E seguimos na ilusão “máquina” de não sentir; o império da razão se sobrepôs à emoção e se instituiu (desde os gregos) que a razão coincide com pensamento e, em nossa sociedade atual, institui-se que pensar/razão é o que nos faz fortes e “melhores”. Aos sentimentos é relegada a fraqueza, a instabilidade, a insanidade. Não descumpra, não questione as regras, seja policamente correto! Controle-se! Não seja LOUCO! Não chores, não ria, não se irrite, não “perca a cabeça”, pois é nela, por herança de Platão, onde mora a razão.
Somos tão máquinas, que não aprendemos a lidar com a humanidade e a transformamos em superstição, transcendência, já dizia Espinosa: “(...) os homens são dominados pela superstição enquanto dura o temor (...)”. E seguimos cumprindo as metas das provas, das datas de formatura, dos prazos que nos impomos, em suma, aprisionamos a vida pública e privada, nossa razão e emoção à meta das quantidades.
Fomos colonizados, emoldurados, formatados para seguir o absurdo das conquistas imediatistas (a tão almejada meta).

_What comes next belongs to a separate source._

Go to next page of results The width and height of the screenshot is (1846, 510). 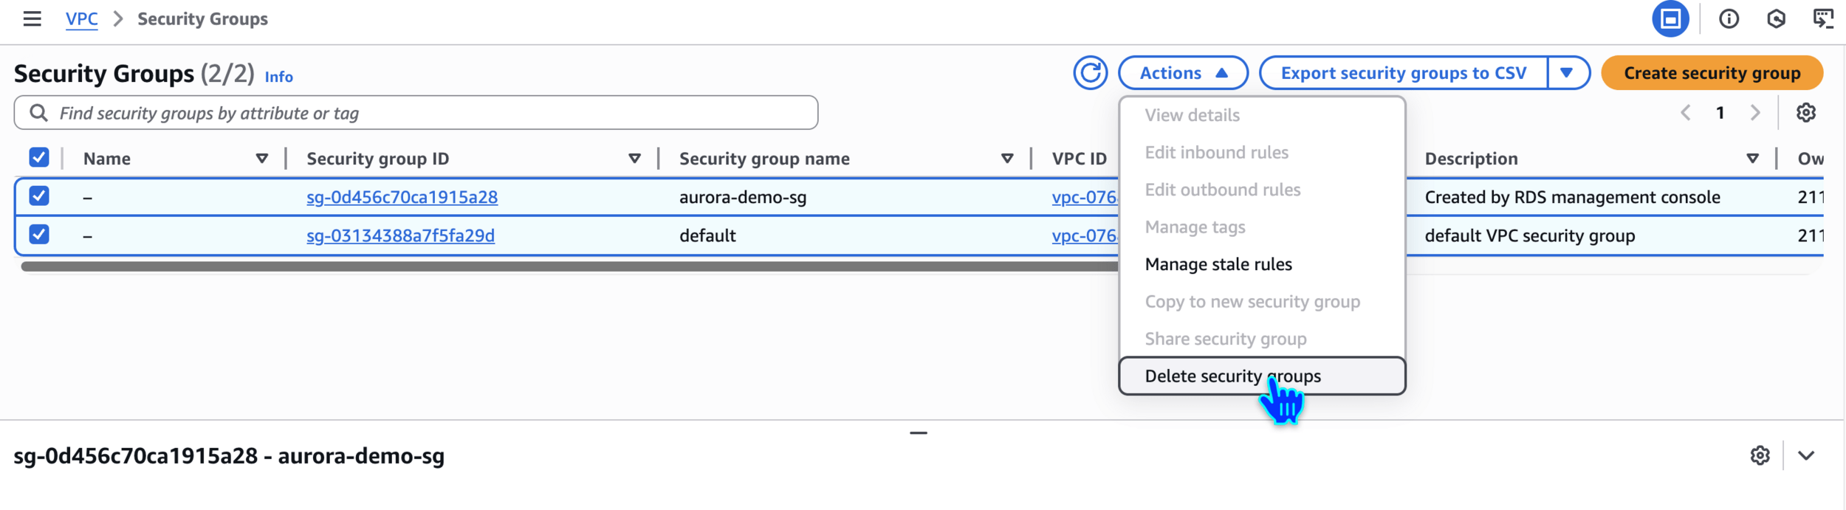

Agimos em prol dos resultados. E que resultados têm uma intensa atividade política que ultrapassou longos quatro meses?
Acúmulo histórico, político e resistente. It´s bullshit! Qual foi a meta, o resultado concreto, real e imediato alcançado?
Em tempos de imediatismo, “cagamos” para o acúmulo histórico, para as conquistas que não nos são palpáveis. Esquecemos que a política é parte de nosso “fazer ser” seres humanos. Deixamos o estágio abstrato e nos fixamos no concreto. Pobre Piaget, que entendia como natural, a partir da interação com o meio, essa passagem; talvez se sentisse perdido com a capacidade humana de não apenas aceitar, como “lutar” por permanecer na mediocridade concreta e imediatista.
Pois bem, na contramão dessa lógica dos absurdos (eu invoco como um mantra) nosso saudoso poeta-menino Manoel de Barros e lhes digo: “Perdoai eu preciso ser outros!”.